Wool pellets contain nitrogen, phosphorus, potassium, magnesium, sulfur, and other trace elements. Wool pellets decompose in the ground due to atmospheric oxygen, moisture, and heat. During decomposition, the pellets release trace elements and thereby enrich the soil. Pellets pressed from sheep wool decompose in the ground for about 6 months. Long-term decomposition saves the plant grower from troublesome fertilizing.

Pellets retain water.

Wool pellets have a high moisture absorption, which reduces both the number of watering times and the risk of overwatering. As a result, the pellets are suitable for flower pots and containers in homes and offices, where plants tend to dry out faster. In addition, the pellet helps store water in the soil, and the surrounding soil is fertilized when moisture is released.

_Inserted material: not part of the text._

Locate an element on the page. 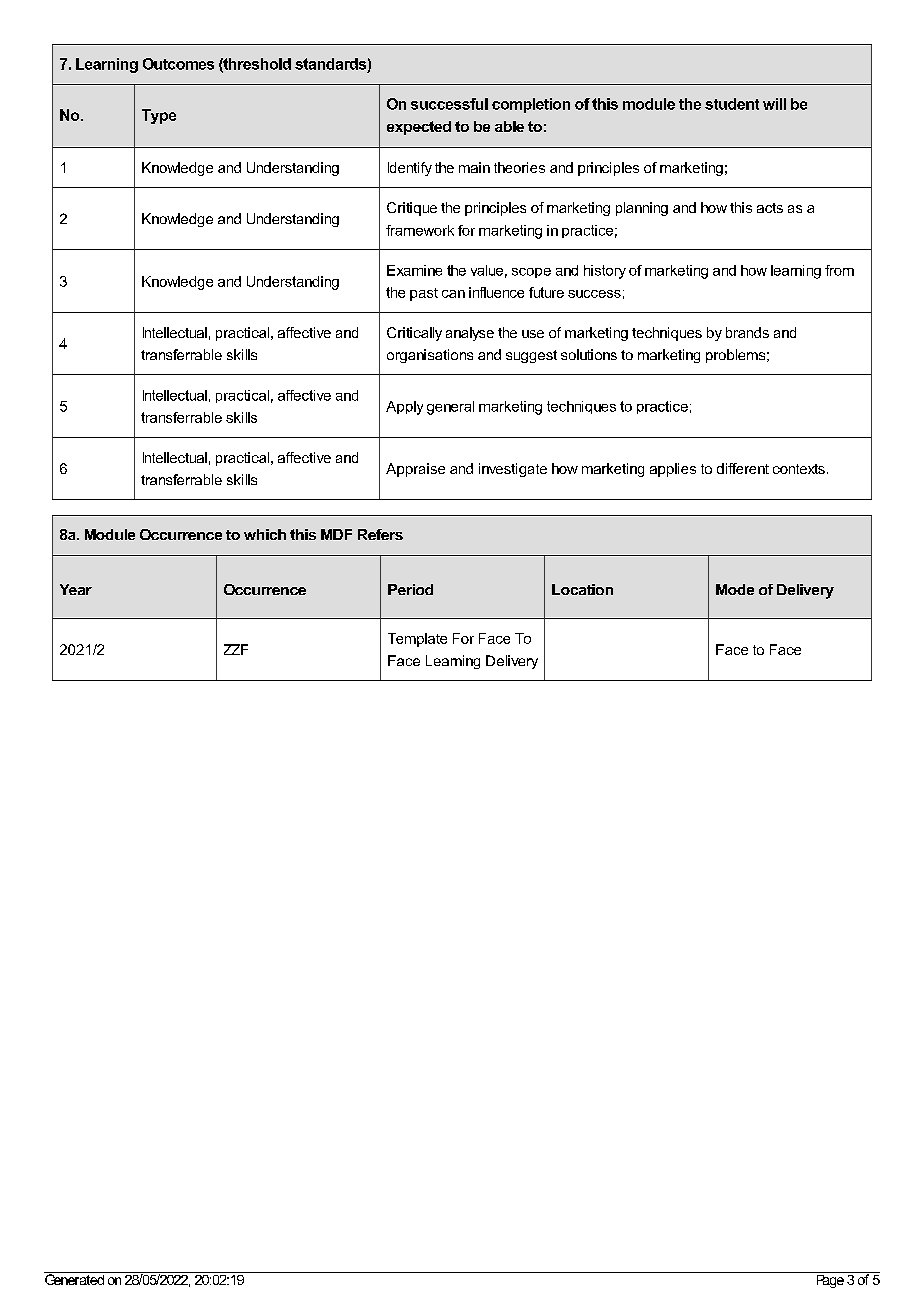  expected is located at coordinates (419, 128).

Snail control and mulching.

Pellets pressed from sheep's wool irritate the legs of slugs and force them to find for another path. By using the pellets as a thicker layer around growing area, the pellet helps keep the ground under it at a more even temperature. By acting in this way, you can prevent damage from spring temperature fluctuations as well as the attack of snails and slugs. When you watering your plants, then pellets melt and form "felted" surface. It is important to keep this surface free from leaves and other debris. Otherwise slugs and snails can reach your plants.